Restait à transmettre ce deuxième souffle aux Tindersticks. Le déclic aura lieu en septembre 2006, quand le groupe est invité à jouer intégralement son deuxième album lors d’un festival londonien. Ce soir-là, il actionne sans hésiter ce que Staples appelle “la soupape de la nostalgie”. “Ce concert nous a ramenés au temps où nous étions réellement créatifs et heureux. C’était le meilleur moyen de se donner un futur.”
De sextet, le groupe est devenu un trio, stabilisé autour de Staples, du claviériste David Boulter et du guitariste Neil Fraser. Pour autant, il n’a pas joué la carte de l’autarcie : pas moins de dix musiciens ont été conviés à l’enregistrement de son nouvel album. Gravé en huit jours, The Hungry Saw a la tonalité chaude et vibrante d’une fête intime. Ses chansons à la fois aérées et habitées, qui peuvent toutes prétendre au titre de standard instantané, prouvent que les Tindersticks ont su tirer profit des présences amicales qui les entouraient : à l’empilage des sons, ils ont cette fois-ci préféré le partage des sensations.
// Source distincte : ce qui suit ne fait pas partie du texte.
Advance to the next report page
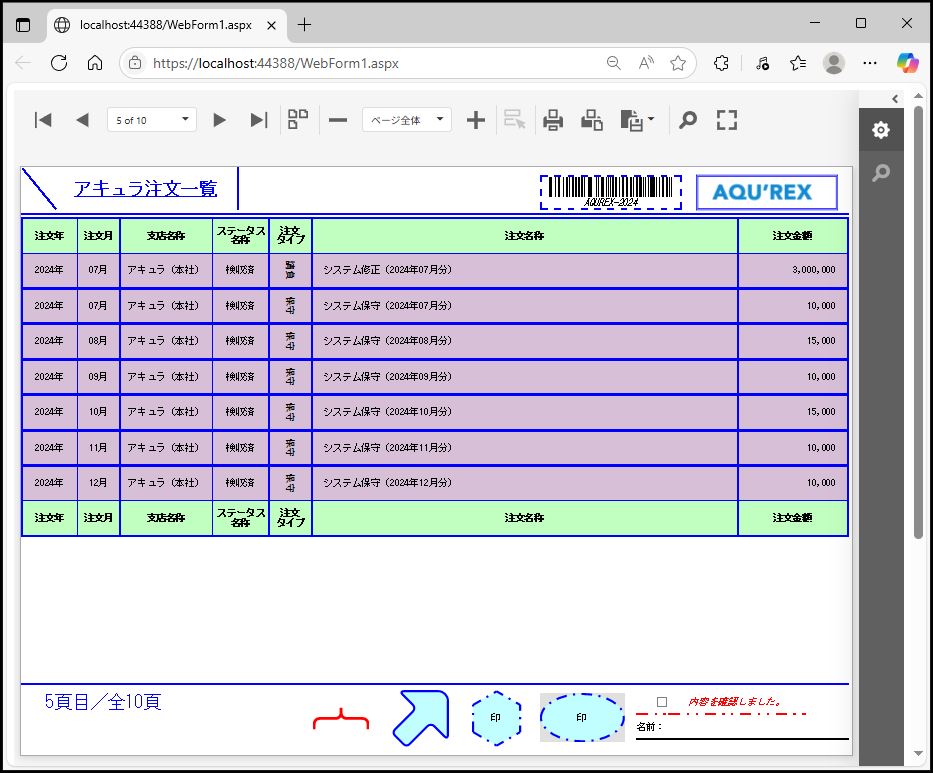Screen dimensions: 933x773 [219, 120]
“A l’époque de l’album Waiting for the Moon, les rôles étaient figés, tout était trop lourd, se souvient David Boulter. Cette fois, chacun s’est adapté aux chansons, quitte à se mettre en retrait si nécessaire. Il y a bien longtemps que l’enregistrement d’un disque des Tindersticks n’avait pas été aussi fluide et jubilatoire.” Redevenu le chanteur impérial et rayonnant de ses débuts, Stuart Staples savoure également son plaisir : il sait que le présent des Tindersticks est désormais aussi radieux que son passé. “The Hungry Saw est le fruit d’échanges fructueux entre des gens qui ont joué, bu et plaisanté ensemble dans une même pièce. Cette mystérieuse combinaison de sentiments et d’énergies donne toute sa réalité et tout son sens à notre musique. Avec le temps, j’avais perdu foi en cette magie : aujourd’hui, je la touche à nouveau du doigt.”